A cunha feita entre uma coisa e outra é gratuita (i.e. não se sustenta).
Baseado em quê se pode dizer que estes "...que devem exercer seu ministério..." cuidam de si mesmos e os outros não (i.e., sem ou como se não o exercessem com 'fidelidade', ou deveriam cuidar do ministério como tal) como se os dois ministérios não pudessem andar juntos. como o ilustre Pastor cuidara do que era o seu?
O artigo postado em ULTIMATO pode parecer de uma pessoa momentaneamente frustrada (desanimada) ou chateada com o ministério Pastoral (novamente, não julgo o mérito se é isso ou não) e que ao olhar por sobre o 'muro' da realidade em sua instituição pode muito bem perceber que tem gente que sob a capa de 'doutores' andam conspurcando a docência.

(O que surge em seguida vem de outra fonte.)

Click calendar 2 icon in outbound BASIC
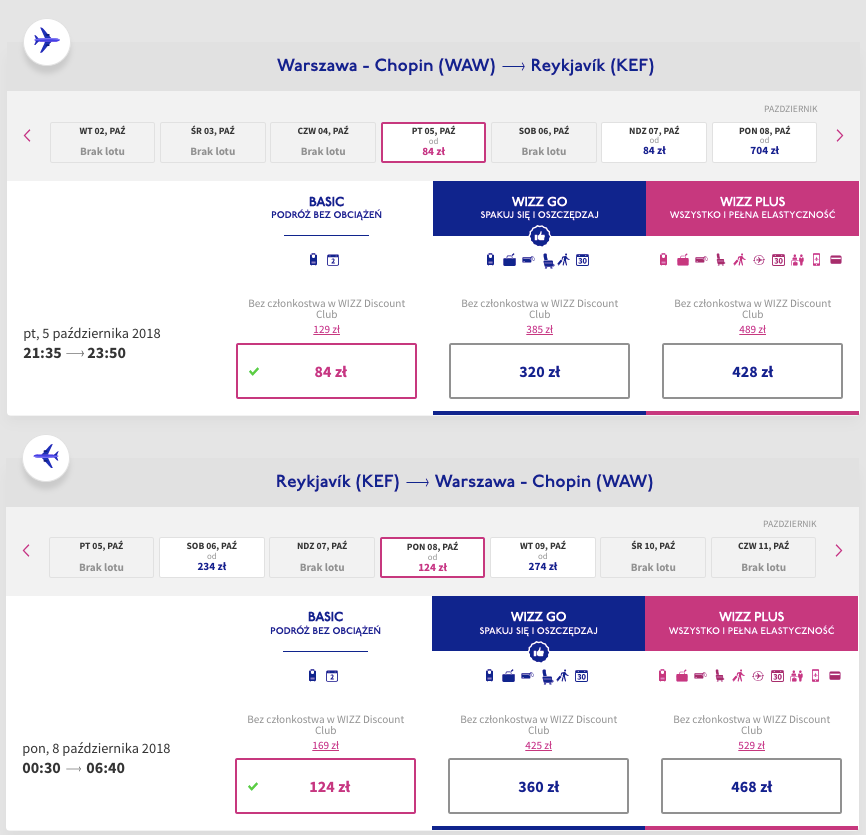866x835 pixels. point(334,261)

Aliás, em conversa com amigos da IPB, ouço-os criticarem exatamente isso em uma de suas instituições em SP que tem e produz mestres e doutores fortalecendo, quiçá, a crítica do nobre Pastor aqui.

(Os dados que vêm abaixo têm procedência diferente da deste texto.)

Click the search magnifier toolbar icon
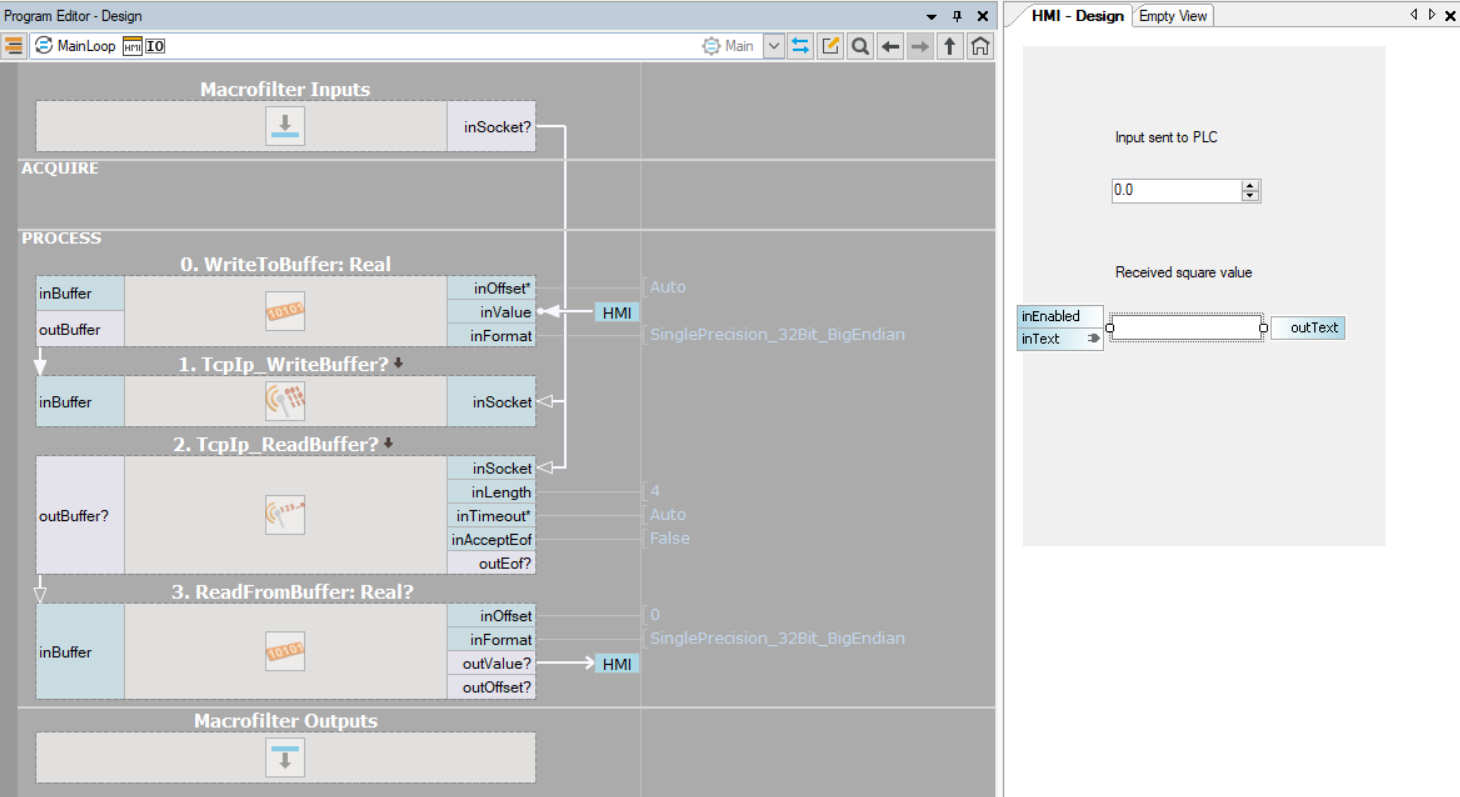The width and height of the screenshot is (1460, 797). 860,46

Se o ponto fulcral do desabafo pessoal (note-se que não é uma análise de mérito da questão Pastor-Mestre que ele assume que coexistem entre si, sem exclusão um do outro) era para "...enfatizar que os Pastores devam 'cuidar de’ exercer seu ministério com fidelidade E [destaque meu] 'cuidar de' adquirirem mais conhecimento para este mesmo ministério".
O que é que faz a 'ênfase' estampada no "E" ter fundamento, senão uma mera opiniologia?
Alguns, dirão, 'mas foi exatamente isso [opiniologia] na forma de desabafo'.
Bem, se assim, o objeto da crítica bateu na trave, a meu juízo, posto que teria passado juízo de valor, e, no mérito, julgado que a cunha entre um (Pastor) e o outro existe mesmo.
O problema também do texto do Rev. Ângelo é o uso solto de termos, 'ministério' por exemplo, que ele parece --- repito, 'parece' --- guardar mais para Pastor, algo que fosse um pouco mais distinto do 'outro' (mestres e doutores que pensariam mais em si mesmos).
Concedo, porém, que minha praia é outra. Sou advogado.
PS. Se o assunto é sobre a relação entre pastores e igrejas locais, em lugar algum do texto percebi: ou porque realmente não ficou claro, ou se ficou, passei batido.